Again, lower gains from net decreases in estimated ultimate claim liabilities for prior years’ loss events is part of the reason, as these only came out as approximately $295 million in 2019 for the P&C reinsurance business, compared to $469 million in 2018.

In addition, the P&C reinsurance businesses of Berkshire Hathaway reported an increase in underwriting expenses for the year, which dented profits further.
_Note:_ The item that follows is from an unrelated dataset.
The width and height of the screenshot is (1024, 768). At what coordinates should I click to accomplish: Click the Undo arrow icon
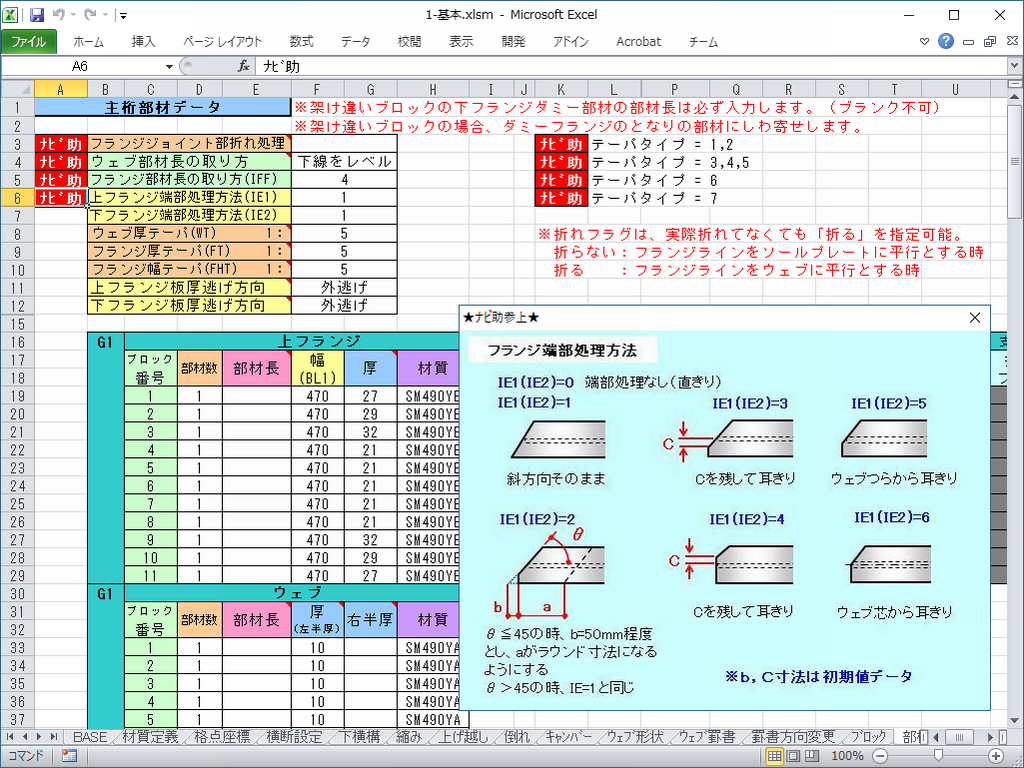[59, 15]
This figure has risen each year of late, suggesting a challenge in controlling costs in the P&C business as it scales.

The retroactive reinsurance segment, which includes the results of Berkshire Hathaway’s huge adverse development contract with insurance giant AIG, reported pre-tax underwriting losses of $1.189 billion in 2019, up on the $947 billion reported in 2018.

But denting this segment was a $378 million increase in estimated ultimate liabilities for prior years’ retroactive reinsurance contracts, compared to a decrease of $341 million in 2018.

So the majority of the impacts felt by Berkshire Hathaway’s reinsurance businesses, aside from the billion dollars of major catastrophe losses, appears to have been deterioration in prior year positions on certain longer tailed casualty and retroactive reinsurance contracts.

Those prior-year factors have driven the reinsurance division to its overall underwriting loss, caused the P&C reinsurance business to only barely break-even, and have driven significant negativity in the retroactive reinsurance segment.

Overall though, insurance and reinsurance still remains a key driver of profit for Warren Buffett’s conglomerate, with insurance investment float still his engine driving profits across the enterprise and still growing, so likely to remain that significant to the overall business.